▶ _What to work on_
Copy the listing from its first line through the line holding "Action: click(119, 520)", inclusive, with each request left as it is. Rescale every click coordinate by multiplying it by 0.6 and rounding to a whole number, with halves rounded up.

-- Begin Material provided --

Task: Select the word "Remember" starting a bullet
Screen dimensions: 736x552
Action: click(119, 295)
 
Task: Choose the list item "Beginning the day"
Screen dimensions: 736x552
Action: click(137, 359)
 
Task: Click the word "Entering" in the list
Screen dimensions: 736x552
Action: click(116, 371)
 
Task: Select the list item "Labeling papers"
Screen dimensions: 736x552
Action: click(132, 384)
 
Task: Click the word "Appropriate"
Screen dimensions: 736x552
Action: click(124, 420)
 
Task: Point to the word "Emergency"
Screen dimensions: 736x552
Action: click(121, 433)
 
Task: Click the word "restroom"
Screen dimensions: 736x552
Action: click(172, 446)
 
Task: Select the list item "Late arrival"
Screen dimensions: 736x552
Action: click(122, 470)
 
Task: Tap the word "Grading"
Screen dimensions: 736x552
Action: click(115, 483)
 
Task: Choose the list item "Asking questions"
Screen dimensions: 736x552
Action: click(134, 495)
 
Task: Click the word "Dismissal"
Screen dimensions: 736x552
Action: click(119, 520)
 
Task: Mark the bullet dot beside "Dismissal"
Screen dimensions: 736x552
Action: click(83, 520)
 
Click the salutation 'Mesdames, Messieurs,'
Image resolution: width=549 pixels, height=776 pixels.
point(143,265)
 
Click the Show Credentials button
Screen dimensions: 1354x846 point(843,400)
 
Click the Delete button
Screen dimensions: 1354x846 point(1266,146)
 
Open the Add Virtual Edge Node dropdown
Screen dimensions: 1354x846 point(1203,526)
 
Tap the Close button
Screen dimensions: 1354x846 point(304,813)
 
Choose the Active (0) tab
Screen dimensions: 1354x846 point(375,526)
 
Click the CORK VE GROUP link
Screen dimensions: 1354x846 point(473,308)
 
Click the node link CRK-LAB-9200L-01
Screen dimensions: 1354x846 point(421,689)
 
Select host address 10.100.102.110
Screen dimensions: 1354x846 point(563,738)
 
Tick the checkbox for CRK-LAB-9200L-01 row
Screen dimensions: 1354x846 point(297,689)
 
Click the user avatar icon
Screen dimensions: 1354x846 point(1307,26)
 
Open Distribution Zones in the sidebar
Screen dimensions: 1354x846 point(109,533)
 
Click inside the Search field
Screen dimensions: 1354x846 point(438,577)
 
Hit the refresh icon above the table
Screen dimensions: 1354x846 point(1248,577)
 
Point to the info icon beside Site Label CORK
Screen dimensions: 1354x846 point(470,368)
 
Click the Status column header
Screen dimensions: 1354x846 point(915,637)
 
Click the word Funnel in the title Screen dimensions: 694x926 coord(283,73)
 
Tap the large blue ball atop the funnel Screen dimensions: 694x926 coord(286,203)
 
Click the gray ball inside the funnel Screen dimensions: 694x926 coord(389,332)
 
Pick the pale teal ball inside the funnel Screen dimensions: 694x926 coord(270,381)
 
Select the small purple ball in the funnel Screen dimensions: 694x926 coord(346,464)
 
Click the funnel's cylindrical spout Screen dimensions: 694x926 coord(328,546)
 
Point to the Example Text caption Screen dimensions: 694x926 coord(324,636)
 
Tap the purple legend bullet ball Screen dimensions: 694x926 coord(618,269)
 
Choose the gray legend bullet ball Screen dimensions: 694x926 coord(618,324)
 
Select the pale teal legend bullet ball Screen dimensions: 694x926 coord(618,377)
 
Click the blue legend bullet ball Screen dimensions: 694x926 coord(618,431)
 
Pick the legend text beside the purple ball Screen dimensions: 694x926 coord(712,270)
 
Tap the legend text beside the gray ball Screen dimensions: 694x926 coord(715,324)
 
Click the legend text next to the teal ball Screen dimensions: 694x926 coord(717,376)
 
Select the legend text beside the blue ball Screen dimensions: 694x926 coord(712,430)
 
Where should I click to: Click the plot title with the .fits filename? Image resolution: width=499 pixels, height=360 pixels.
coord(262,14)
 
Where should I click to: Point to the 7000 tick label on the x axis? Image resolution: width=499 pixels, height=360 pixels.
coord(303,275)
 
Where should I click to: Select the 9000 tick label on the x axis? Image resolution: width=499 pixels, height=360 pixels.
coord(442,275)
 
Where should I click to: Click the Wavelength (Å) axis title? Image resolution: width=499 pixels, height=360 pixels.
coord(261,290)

-- End Material provided --

▶ _Written reply_
Task: Select the word "Remember" starting a bullet
Screen dimensions: 736x552
Action: click(71, 177)
 
Task: Choose the list item "Beginning the day"
Screen dimensions: 736x552
Action: click(82, 215)
 
Task: Click the word "Entering" in the list
Screen dimensions: 736x552
Action: click(70, 223)
 
Task: Select the list item "Labeling papers"
Screen dimensions: 736x552
Action: click(79, 230)
 
Task: Click the word "Appropriate"
Screen dimensions: 736x552
Action: click(74, 252)
 
Task: Point to the word "Emergency"
Screen dimensions: 736x552
Action: click(73, 260)
 
Task: Click the word "restroom"
Screen dimensions: 736x552
Action: click(103, 268)
 
Task: Select the list item "Late arrival"
Screen dimensions: 736x552
Action: click(73, 282)
 
Task: Tap the word "Grading"
Screen dimensions: 736x552
Action: click(69, 290)
 
Task: Choose the list item "Asking questions"
Screen dimensions: 736x552
Action: click(80, 297)
 
Task: Click the word "Dismissal"
Screen dimensions: 736x552
Action: click(71, 312)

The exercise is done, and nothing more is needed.